A question about revelation principle from the game theory online course

Question

I am finding the revelation principle very confusing. So I was watching the Game Theory online course by Stanford and UBC. In their video about revelation principle, here are the original words from the slides about revelation principle:

It turns out that any social choice function that can be implemented by any mechanism can be implemented by a truthful, direct mechanism.

Is this a correct statement? I feel like it is too strong. As far as I can understand from [Myerson 1981]'s result, it seems the revelation principle there only hold for the indirect Bayesian mechanism, not "any" indirect mechanism.

Also, another paper by [Maskin et al. 1979] has the following statements from their paper:

[From Paragraph after Proof of Theorem 7.1.1] Yet there is an even more compelling reason for turning our attention to indirect mechanisms, which is that there are some important Social Choice Rules which cannot be implemented in Nash strategies by direct mechanisms but which can be implemented by appealing to indirect mechanisms.

Does this paragraph from Maskin et al's paper mean there exist some social choice functions that cannot be implemented by a direct mechanism but can be implemented by an indirect mechanism? Isn't this contradicting with the online course? I am wondering which of them is wrong, or did I misunderstand something?

Answer 1

Such discussions are difficult without properly defining what we are discussing. What do you mean by "implement"? What do you mean by "Bayesian mechanism"? I guess that in the video (I didn't watch it) they use a different definition than in the paper (I haven't read it).

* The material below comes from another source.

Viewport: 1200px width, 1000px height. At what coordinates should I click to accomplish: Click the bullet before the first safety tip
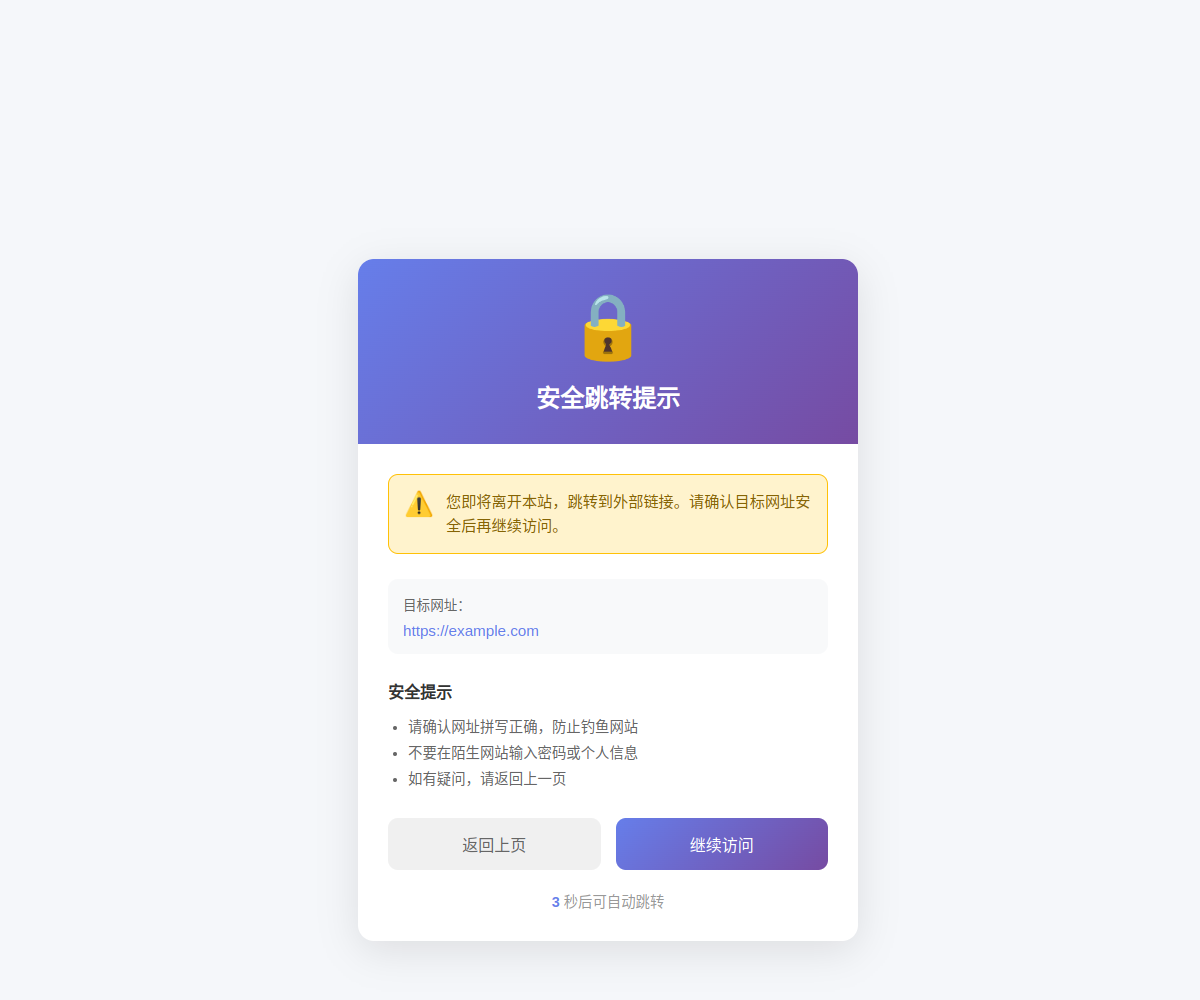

Maybe my comment still helps.

In the video, I believe, they mean that a social choice function $f$ (mapping types into outcomes) is implemented by a mechanisms (an action space $A$ and an outcome function $o$, mapping actions into outcomes) if there exists a Bayesian Nash equilibrium $\sigma$ (mapping types into actions) such that for any type vector $\theta$, we have $f(\theta)=o(\sigma(\theta))$. In this setting, the quoted sentence is correct: the revelation principle trivially holds in the sense that we can always define a direct mechanism that asks players for their types and then "plays the indirect mechanism's equilibrium for them", i.e., we can simply define a direct mechanism in which the action space is simply the type space and the outcome function $g'$ simply is such that $g'(\theta)=g(\sigma(\theta))$. This direct mechanism is Byesian incentive-compatible because $\sigma$ is a Bayesian Nash equilibrium.

Note that "implement" applied in this sense only requires that some equilibrium exists, not that it is unique. That is, we can define an equivalent direct mechanism for ONE equilibrium $\sigma$ of the indirect mechanism--corresponding to one social choice function-- and the equivalent direct mechanism has ONE equilium $\sigma'$ that always leads to the same outcome as $\sigma$ in the indirect mechanism, $f(\theta)=g(\sigma(\theta)=g'(\theta)$. However, both mechanisms may have other equilibria.

I haven't read the paper, but I looked at the definitions. Note that the paper has social choice rules that are correspondences, not functions. That is, such a SC rule may not map into a single outcome, but an entire set of outcomes, the SC set $f(\theta)$. Moreover, the notion of implementation is that the SC rule is implemented if, for all $\theta$, the outcomes of ALL equilibria are a subset of the SC set $f(\theta)$. This is a different notion compared to above.